Text extract
The phenomenon often affects white pine and can occur on most evergreen species. Species that are native to colder regions expectedly show less damage than species from warmer regions. I’ve seen it on some young spruce this year as well. The needles may be completely brown or have a reddish tint to them.


White Pine showing winter injury

This injury is possible because evergreens continue to transpire and lose water through their needles in the winter, especially on warmer days. If the ground is frozen or droughty, then the plant can’t recover the water loss and the needles die. Strong winter winds can make the problem worse by increasing the rate at which the evergreen loses water and it’s usually most noticeable on evergreens that are highly exposed to these winds.


Golden Mop False Cypress, an evergreen at Minnetrista, doesn’t like to be in high winds, which leads to winter injury every year.

One of the best ways to deal with this injury is to try to avoid it in the first place. To do this, make sure the soil has adequate moisture in it until it freezes. This will make sure the plant will have available moisture when the ground isn’t frozen during the winter and moist ground won’t freeze as thoroughly as dry ground. Mulched trees will fare better as well.

Given material
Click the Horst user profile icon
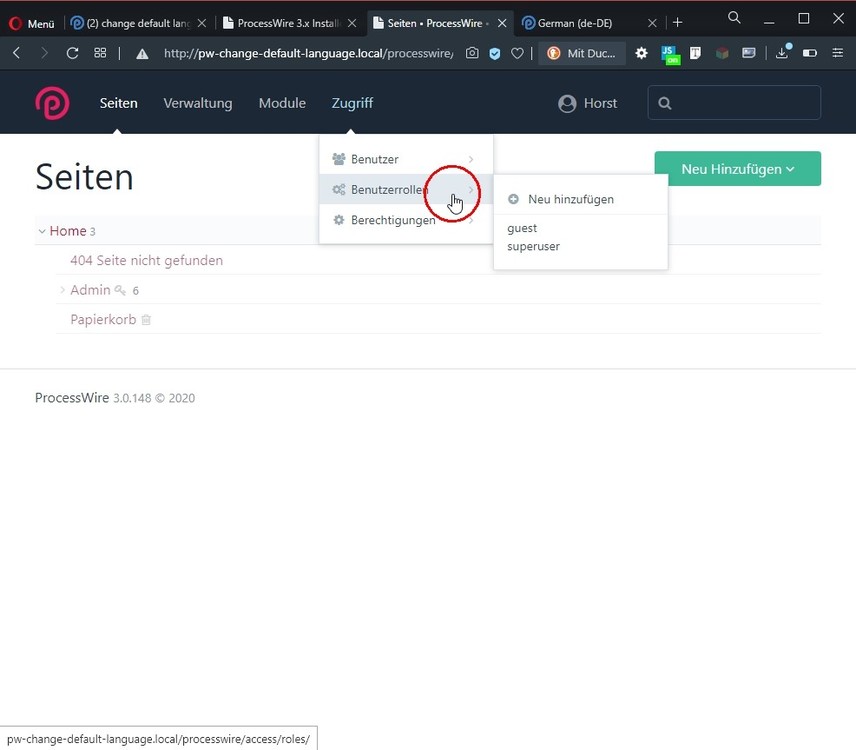Image resolution: width=856 pixels, height=750 pixels. click(567, 103)
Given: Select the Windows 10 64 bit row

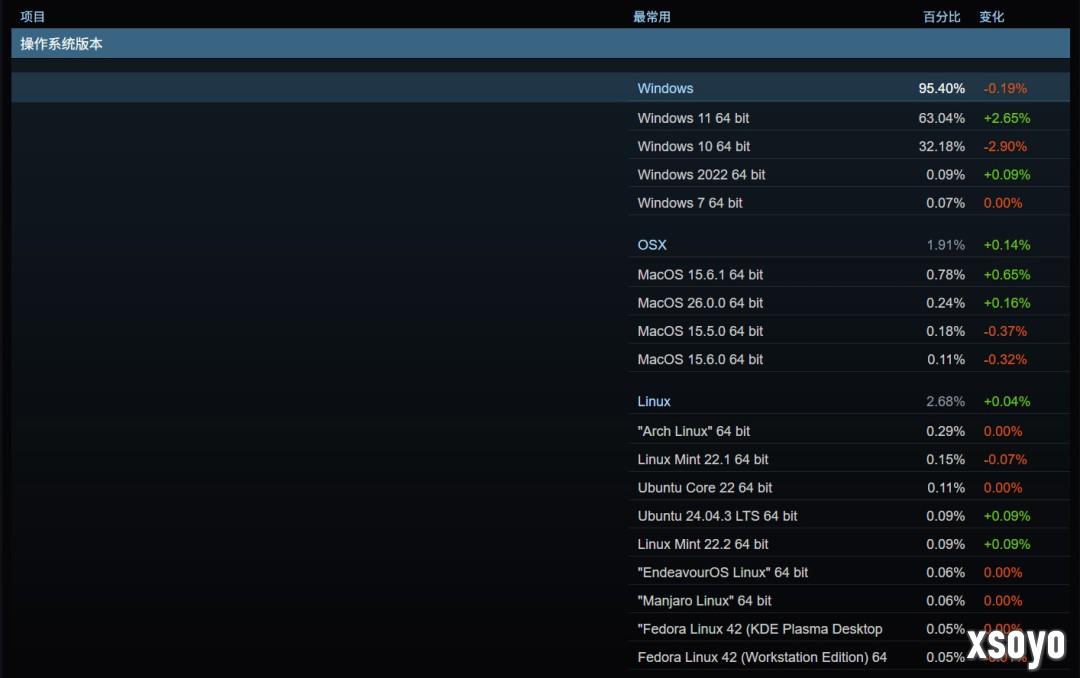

Things to do
a - In the text on evergreen winter injury, what ground conditions keep the plant from recovering water lost through its needles?
b - Summarize the text on evergreen winter injury in two sentences.

Expected outputs
a - Frozen or droughty ground.

b - Evergreens such as white pine can suffer winter injury when they lose water through their needles and cannot replace it from frozen or droughty ground, which makes the needles die, and strong winter winds worsen the problem. The best approach is prevention: keep the soil adequately moist until it freezes, and mulch trees, since mulched trees fare better.